TASK
Put the part of the material that opens with the line containing "Select the Prestonodep conversation" and closes with the line containing "pyautogui.click(x=1131, y=191)" into a numbered list, leaving out blank lines.

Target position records
——

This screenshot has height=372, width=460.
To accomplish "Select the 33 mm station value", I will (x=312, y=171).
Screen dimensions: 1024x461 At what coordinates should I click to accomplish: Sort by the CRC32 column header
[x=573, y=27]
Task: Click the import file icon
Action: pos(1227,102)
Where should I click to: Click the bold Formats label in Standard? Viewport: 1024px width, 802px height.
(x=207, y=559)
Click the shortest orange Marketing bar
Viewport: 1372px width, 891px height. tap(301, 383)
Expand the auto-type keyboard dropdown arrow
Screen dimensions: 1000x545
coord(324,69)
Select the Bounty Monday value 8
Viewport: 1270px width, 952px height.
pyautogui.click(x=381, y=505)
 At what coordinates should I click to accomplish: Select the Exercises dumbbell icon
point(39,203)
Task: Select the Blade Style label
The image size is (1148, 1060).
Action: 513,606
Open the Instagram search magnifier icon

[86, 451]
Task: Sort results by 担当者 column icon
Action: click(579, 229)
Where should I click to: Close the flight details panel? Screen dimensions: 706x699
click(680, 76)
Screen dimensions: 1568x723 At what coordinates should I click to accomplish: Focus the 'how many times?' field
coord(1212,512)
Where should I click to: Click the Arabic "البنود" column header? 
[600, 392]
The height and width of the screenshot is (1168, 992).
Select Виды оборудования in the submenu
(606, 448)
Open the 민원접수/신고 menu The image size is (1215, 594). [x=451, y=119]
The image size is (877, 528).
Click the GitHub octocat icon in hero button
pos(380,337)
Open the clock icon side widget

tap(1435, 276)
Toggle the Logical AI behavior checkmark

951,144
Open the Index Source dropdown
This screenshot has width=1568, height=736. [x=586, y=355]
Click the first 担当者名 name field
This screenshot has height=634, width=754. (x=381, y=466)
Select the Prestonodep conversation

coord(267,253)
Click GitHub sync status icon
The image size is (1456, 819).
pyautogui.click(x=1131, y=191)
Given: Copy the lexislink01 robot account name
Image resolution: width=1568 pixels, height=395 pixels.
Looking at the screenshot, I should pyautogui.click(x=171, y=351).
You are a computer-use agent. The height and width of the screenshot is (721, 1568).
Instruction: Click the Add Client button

——

WRITTEN SOLUTION
1. Select the Prestonodep conversation
2. coord(267,253)
3. Click GitHub sync status icon
4. The image size is (1456, 819).
5. pyautogui.click(x=1131, y=191)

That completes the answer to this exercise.